§ **Task details**
Skip all pictures; return exactly the lines from the one containing "The width and" through the end of the data.

§ **Information given**
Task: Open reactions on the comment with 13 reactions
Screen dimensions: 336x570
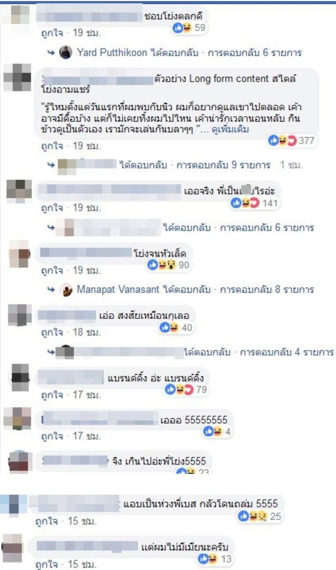Action: coord(215,559)
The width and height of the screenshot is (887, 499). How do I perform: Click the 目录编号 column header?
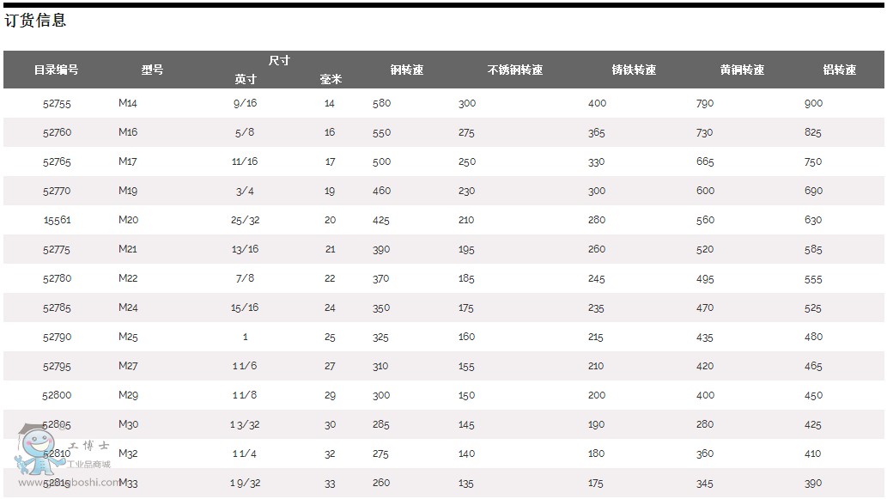click(x=57, y=70)
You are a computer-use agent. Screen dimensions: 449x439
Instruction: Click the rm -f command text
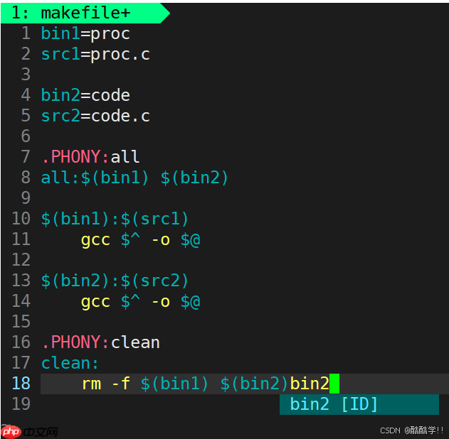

§ **Response**
The width and height of the screenshot is (887, 499). How do I perform: Click the 目录编号 column header?
click(x=57, y=70)
You are a computer-use agent. Screen dimensions: 449x439
Instruction: Click the rm -f command text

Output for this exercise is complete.